◆ TASK DIRECTIONS
Write out each record below exactly, without pictures.

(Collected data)
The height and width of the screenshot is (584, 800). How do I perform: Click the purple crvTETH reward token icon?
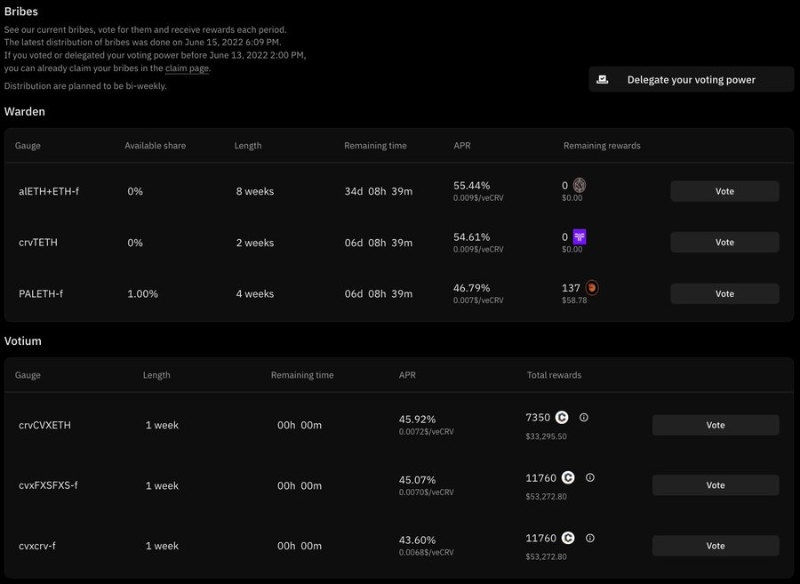[579, 237]
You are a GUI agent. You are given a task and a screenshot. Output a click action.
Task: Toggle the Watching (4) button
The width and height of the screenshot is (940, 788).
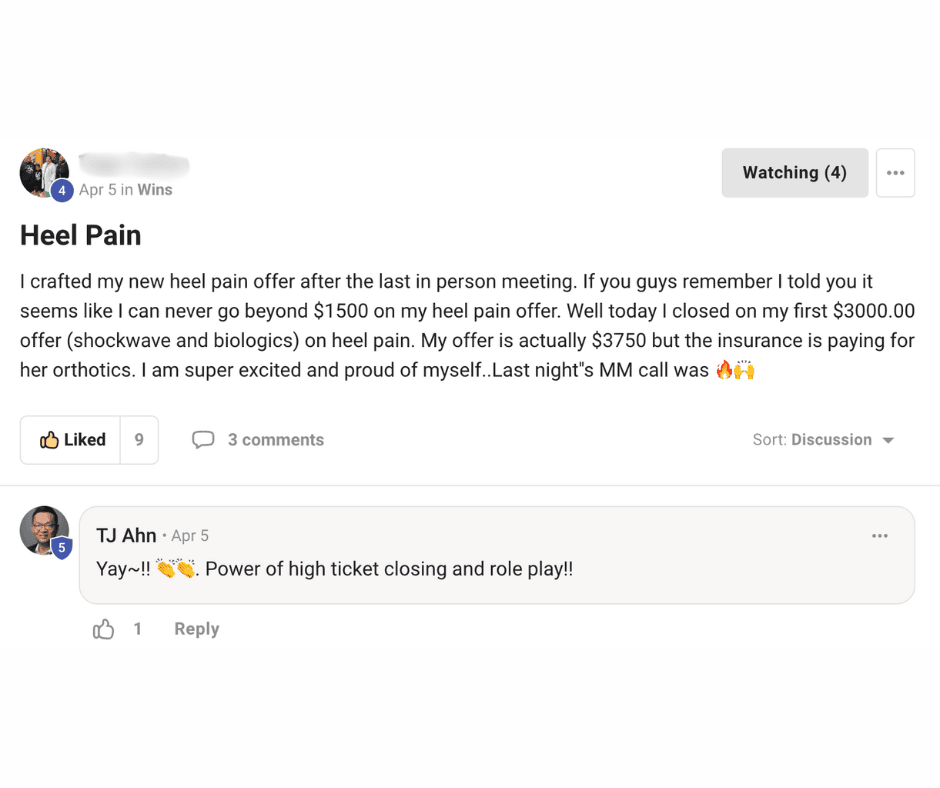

◆ ANSWER FOR THE TASK
The height and width of the screenshot is (584, 800). How do I perform: Click the purple crvTETH reward token icon?
[579, 237]
You are a GUI agent. You are given a task and a screenshot. Output a click action.
Task: Toggle the Watching (4) button
The width and height of the screenshot is (940, 788).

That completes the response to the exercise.